- **Text for analysis**:
+ + + +
The use of personal information means carrying out any operation on personal information, including collecting, obtaining, recording, holding, storing, organising, adapting, altering, retrieving, transferring, consulting, disclosing, disseminating or otherwise making available, combining, blocking, erasing or destroying it. However, that delineation may not be exhaustive and may include commercial exploitation, reliance upon for business purposes and in order to undertake assessments, and to engage in marketing activities.
Interestingly, the defined “use” of personal information under PIPA does not include selling, licensing, commercially exploiting, relying on for business purposes, or using as collateral assets for commercial transactions ( e.g., where the company might own the copyright in the written work or a compilation of personal information ). Perhaps that omission is based on the assumption ( perhaps incorrect ) that those commercial uses cannot be exercised without any of the operational uses always being triggered.
Currently, as a matter of corporate governance best practice and in anticipation of PIPA’s proclamation into full force, many organisations have posted privacy notices that they may have “borrowed” from affiliated companies outside of the jurisdiction. However, before PIPA is proclaimed into full force, those organisations will want to review and revise where necessary those privacy notices to bring them into bespoke compliance with PIPA.
What constitutes valid consent?
First of all, organisations don’t always need the consent of an individual to use their personal information. For example, an organisation can use the personal information og an individual without their consent if that use is necessary in the context of that individual’s present, past or potential employment relationship with the organisation. Another exception to the consent requirement is where the use of the personal information is pursuant to a provision of law that authorizes or requires such use, which brings AML/ATF and other KYC due diligence legal requirements to mind
Organisations who wish to rely on an individual’s consent to use their personal information are required to provide clear, prominent, easily understandable, accessible mechanisms for the individual to give consent. However, as noted, organisations are not obliged to provide such mechanisms where it can be reasonably implied from the individual’s conduct that they consent to their personal information being used for the purposes that they have been notified of. However, organisations cannot rely on implied consent in relation to the use of sensitive personal information (see below).
When an individual consents to personal information disclosure by an intermediary for a specified purpose, that individual will be deemed to have consented to the use of that personal information for the specified use purpose.
An individual will also be deemed to have consented to the use of their personal information for the purpose of coverage or enrolment under an insurance, trust, benefit or similar plan, if the individual has an interest in or derives a benefit from that plan.
+ + + +
- **Information shown**:
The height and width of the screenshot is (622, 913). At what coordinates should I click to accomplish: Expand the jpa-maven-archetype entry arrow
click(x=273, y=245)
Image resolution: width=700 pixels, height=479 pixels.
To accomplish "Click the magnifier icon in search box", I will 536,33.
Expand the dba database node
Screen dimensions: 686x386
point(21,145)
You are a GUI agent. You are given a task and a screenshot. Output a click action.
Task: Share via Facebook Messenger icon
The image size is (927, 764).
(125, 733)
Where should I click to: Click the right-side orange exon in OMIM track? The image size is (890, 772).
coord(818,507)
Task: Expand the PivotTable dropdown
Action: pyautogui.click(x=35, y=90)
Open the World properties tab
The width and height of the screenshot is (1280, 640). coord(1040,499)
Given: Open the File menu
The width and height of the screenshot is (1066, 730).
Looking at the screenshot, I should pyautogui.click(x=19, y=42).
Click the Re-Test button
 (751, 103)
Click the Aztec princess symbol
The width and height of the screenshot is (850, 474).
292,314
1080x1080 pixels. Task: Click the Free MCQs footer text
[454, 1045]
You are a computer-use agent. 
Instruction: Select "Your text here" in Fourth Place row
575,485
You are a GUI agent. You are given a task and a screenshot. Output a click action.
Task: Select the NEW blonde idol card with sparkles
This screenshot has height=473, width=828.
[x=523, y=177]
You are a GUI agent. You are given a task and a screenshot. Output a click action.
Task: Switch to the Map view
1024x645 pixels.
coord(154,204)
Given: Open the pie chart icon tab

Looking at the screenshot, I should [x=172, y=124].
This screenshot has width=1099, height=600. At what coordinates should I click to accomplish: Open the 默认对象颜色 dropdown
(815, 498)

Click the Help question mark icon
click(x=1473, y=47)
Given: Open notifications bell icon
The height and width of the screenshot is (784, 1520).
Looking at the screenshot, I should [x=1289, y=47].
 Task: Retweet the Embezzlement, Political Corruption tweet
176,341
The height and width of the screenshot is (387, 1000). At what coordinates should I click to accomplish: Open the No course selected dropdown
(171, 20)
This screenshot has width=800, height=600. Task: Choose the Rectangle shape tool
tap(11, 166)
+ + + +
- **Task instructions**:
a) In the text on personal information under PIPA, what kind of personal information cannot be used on the basis of implied consent?
b) Rewrite the part of the text on personal information under PIPA that begins with "The use of personal" and ends after "in marketing activities.", putting "complete" in place of "exhaustive".

- **Results in order**:
a) Sensitive personal information.

b)
The use of personal information means carrying out any operation on personal information, including collecting, obtaining, recording, holding, storing, organising, adapting, altering, retrieving, transferring, consulting, disclosing, disseminating or otherwise making available, combining, blocking, erasing or destroying it. However, that delineation may not be complete and may include commercial exploitation, reliance upon for business purposes and in order to undertake assessments, and to engage in marketing activities.